Reinforcement Learning

Reinforcement learning (RL) trains agents to make sequential decisions by trial and error. Unlike supervised learning (learn from labeled data) or unsupervised learning (find patterns), RL learns from rewards received by interacting with an environment. This page covers MDPs, derives the Bellman equation, implements Q-learning from scratch, builds DQN with experience replay, derives REINFORCE and PPO, connects to RLHF, and trains agents on CartPole and LunarLander.

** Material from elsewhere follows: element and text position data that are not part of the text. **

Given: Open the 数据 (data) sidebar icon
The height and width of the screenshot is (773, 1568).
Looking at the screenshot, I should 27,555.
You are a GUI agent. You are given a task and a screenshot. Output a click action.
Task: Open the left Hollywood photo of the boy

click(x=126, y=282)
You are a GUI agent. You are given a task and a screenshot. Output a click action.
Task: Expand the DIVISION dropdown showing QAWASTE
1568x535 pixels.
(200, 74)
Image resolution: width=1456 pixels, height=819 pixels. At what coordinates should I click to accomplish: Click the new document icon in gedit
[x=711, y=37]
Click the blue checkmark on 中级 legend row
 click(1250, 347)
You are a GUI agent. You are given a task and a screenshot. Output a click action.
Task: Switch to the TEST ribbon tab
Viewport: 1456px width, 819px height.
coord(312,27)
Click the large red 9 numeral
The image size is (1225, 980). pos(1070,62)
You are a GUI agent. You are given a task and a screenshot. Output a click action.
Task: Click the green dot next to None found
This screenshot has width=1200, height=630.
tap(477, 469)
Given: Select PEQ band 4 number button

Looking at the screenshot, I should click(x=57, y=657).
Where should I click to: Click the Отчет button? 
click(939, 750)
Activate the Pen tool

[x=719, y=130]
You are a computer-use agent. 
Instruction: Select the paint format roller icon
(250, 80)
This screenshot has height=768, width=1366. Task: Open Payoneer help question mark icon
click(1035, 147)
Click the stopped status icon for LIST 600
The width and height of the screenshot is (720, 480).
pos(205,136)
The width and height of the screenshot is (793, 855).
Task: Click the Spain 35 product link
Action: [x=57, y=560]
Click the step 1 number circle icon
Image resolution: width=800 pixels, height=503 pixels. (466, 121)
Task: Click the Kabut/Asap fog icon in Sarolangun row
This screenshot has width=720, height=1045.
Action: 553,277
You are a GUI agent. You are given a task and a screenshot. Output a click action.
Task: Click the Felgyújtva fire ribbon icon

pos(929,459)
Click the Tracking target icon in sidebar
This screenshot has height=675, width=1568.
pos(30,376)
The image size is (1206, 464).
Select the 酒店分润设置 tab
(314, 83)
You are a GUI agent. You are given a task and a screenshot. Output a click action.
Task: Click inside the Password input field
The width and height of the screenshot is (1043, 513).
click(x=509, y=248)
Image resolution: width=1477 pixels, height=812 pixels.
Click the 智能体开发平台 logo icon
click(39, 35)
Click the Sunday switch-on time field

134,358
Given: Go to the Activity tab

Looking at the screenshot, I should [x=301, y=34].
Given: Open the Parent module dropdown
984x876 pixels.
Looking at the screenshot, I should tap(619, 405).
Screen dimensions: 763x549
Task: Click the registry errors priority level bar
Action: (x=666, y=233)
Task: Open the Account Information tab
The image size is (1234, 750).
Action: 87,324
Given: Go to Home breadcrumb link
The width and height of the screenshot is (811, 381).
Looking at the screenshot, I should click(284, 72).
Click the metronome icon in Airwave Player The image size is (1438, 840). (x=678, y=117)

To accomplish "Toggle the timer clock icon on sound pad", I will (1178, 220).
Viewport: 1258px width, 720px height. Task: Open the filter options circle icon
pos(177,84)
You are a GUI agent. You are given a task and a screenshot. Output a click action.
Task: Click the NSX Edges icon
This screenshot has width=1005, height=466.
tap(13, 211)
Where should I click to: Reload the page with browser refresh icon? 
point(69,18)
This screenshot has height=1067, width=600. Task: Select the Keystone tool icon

Markov Decision Process (MDP)

An MDP is defined by the tuple $(S, A, P, R, γ)$ :

$S$ : set of states
$A$ : set of actions
$P (s^{'} | s, a)$ : transition probability
$R (s, a)$ : reward function
$γ \in [0, 1)$ : discount factor

Markov property: The future depends only on the current state, not the history:

P (s_{t + 1} | s_{t}, a_{t}) = P (s_{t + 1} | s_{0}, a_{0}, \dots, s_{t}, a_{t})

Return

The discounted return from time $t$ :

G_{t} = R_{t + 1} + γ R_{t + 2} + γ^{2} R_{t + 3} + \dots = \sum_{k = 0}^{\infty} γ^{k} R_{t + k + 1}

$γ$ trades off immediate vs future rewards:

$γ = 0$ : greedy (only care about next reward)
$γ = 0.99$ : far-sighted (care about long-term consequences)

Value Functions

State Value Function

V^{π} (s) = E_{π} [G_{t} | S_{t} = s] = E_{π} [\sum_{k = 0}^{\infty} γ^{k} R_{t + k + 1} | S_{t} = s]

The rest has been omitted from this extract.